──────── DATA PROVIDED

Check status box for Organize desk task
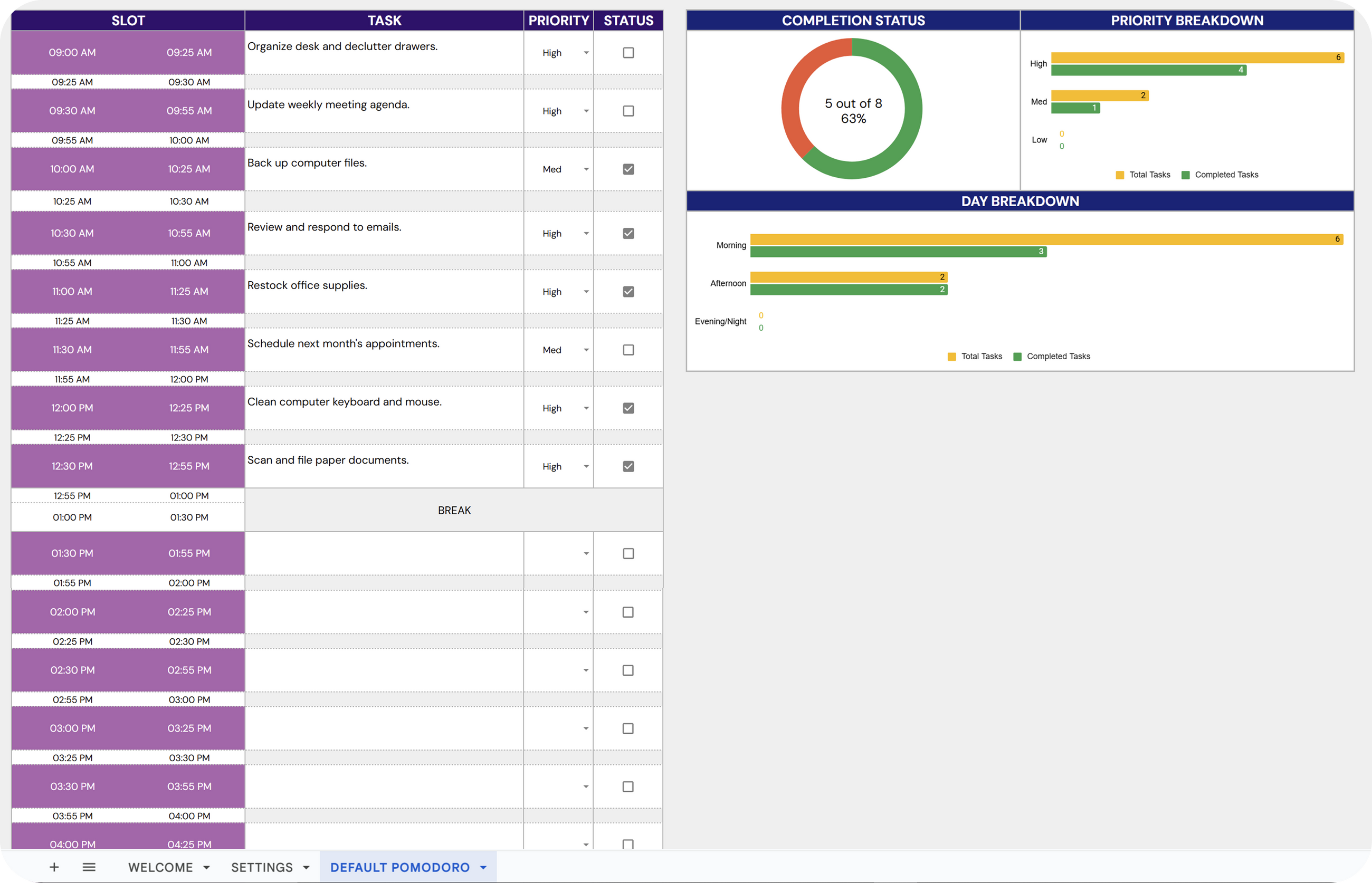 point(628,53)
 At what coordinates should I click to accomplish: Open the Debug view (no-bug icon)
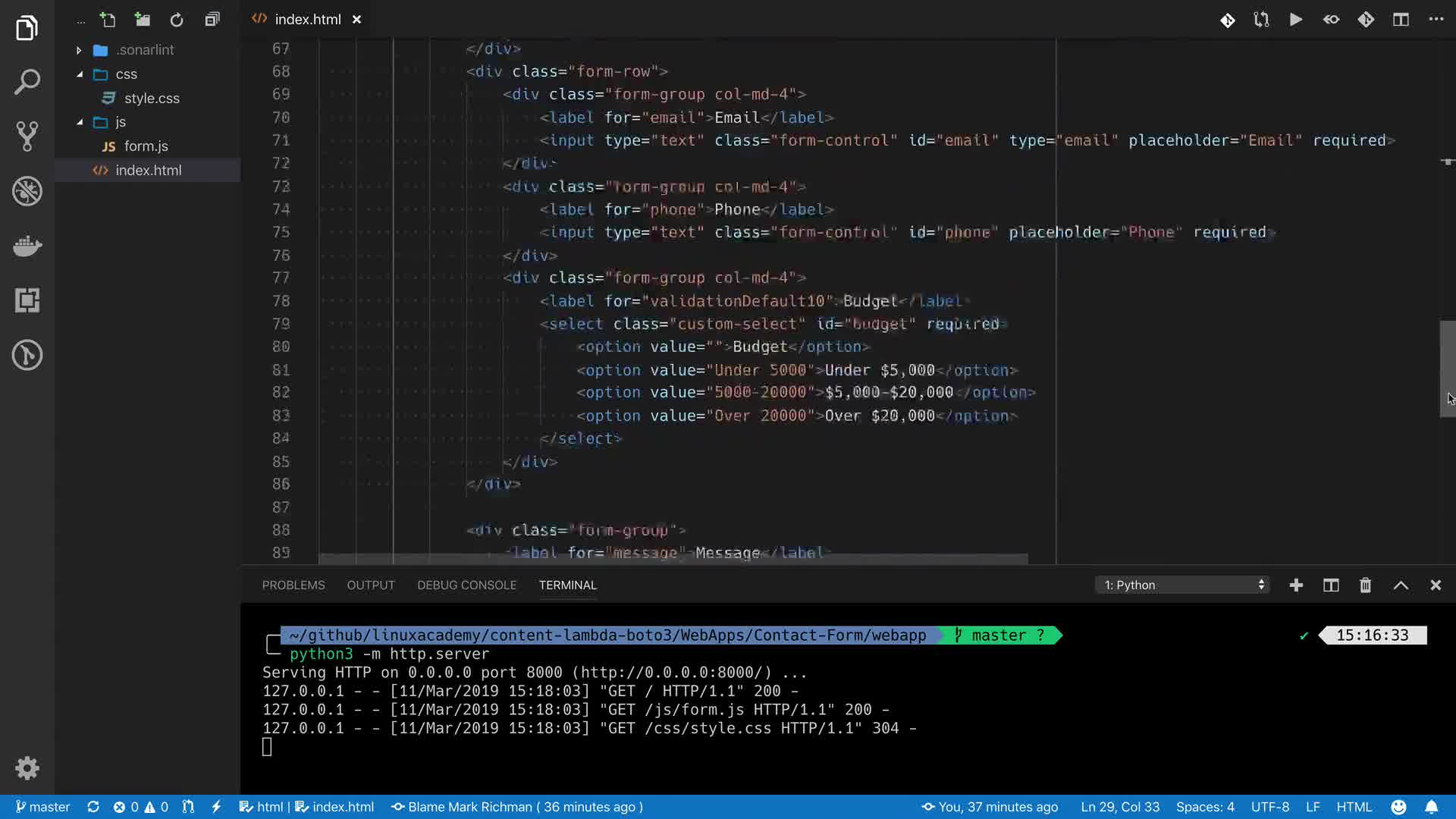pos(27,191)
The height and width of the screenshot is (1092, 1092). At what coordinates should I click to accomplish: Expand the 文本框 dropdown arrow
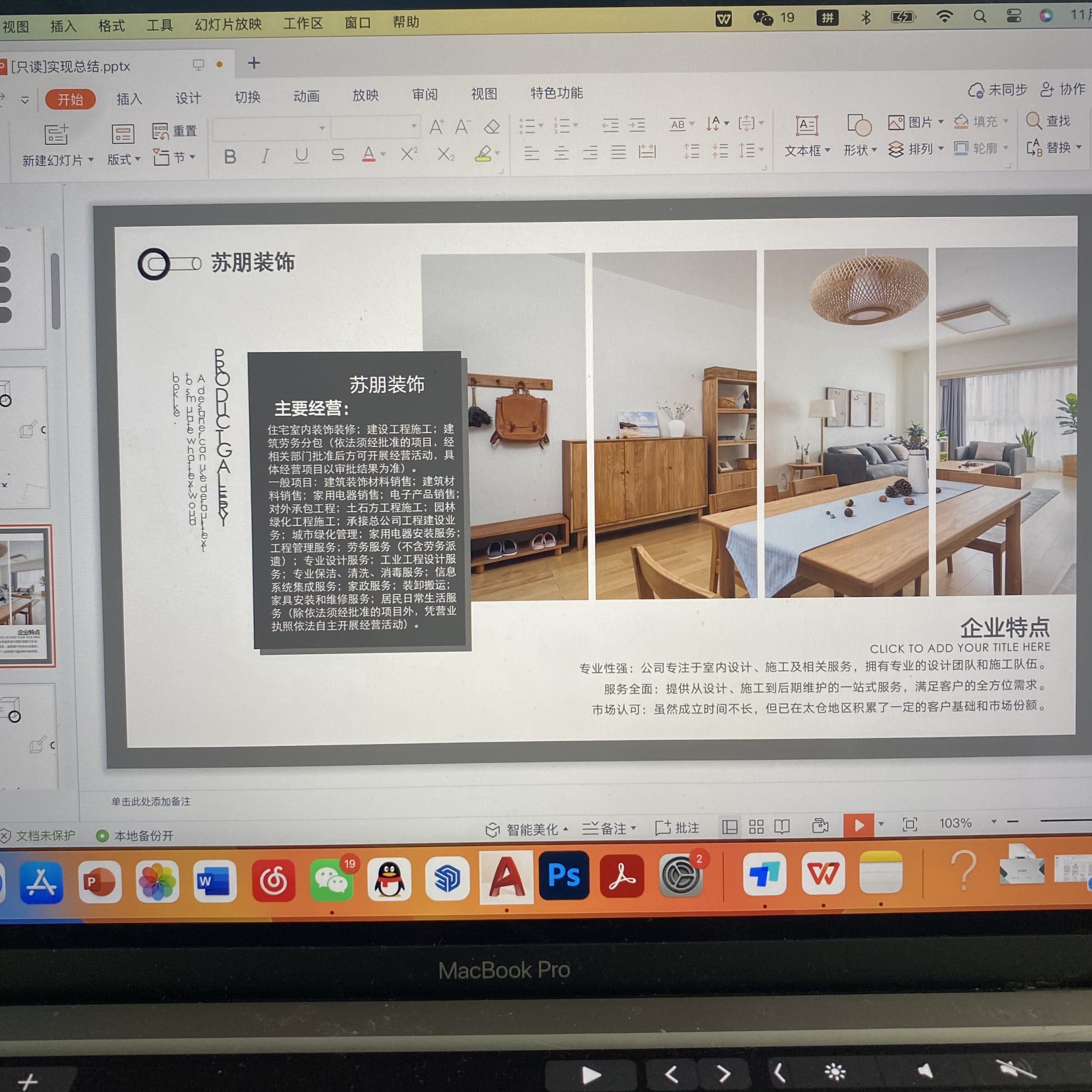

────────────────

Leave the pictures out and set down the rest of the listing above exactly.

Check status box for Organize desk task
 point(628,53)
 At what coordinates should I click to accomplish: Open the Debug view (no-bug icon)
pos(27,191)
The height and width of the screenshot is (1092, 1092). At what coordinates should I click to accomplish: Expand the 文本框 dropdown arrow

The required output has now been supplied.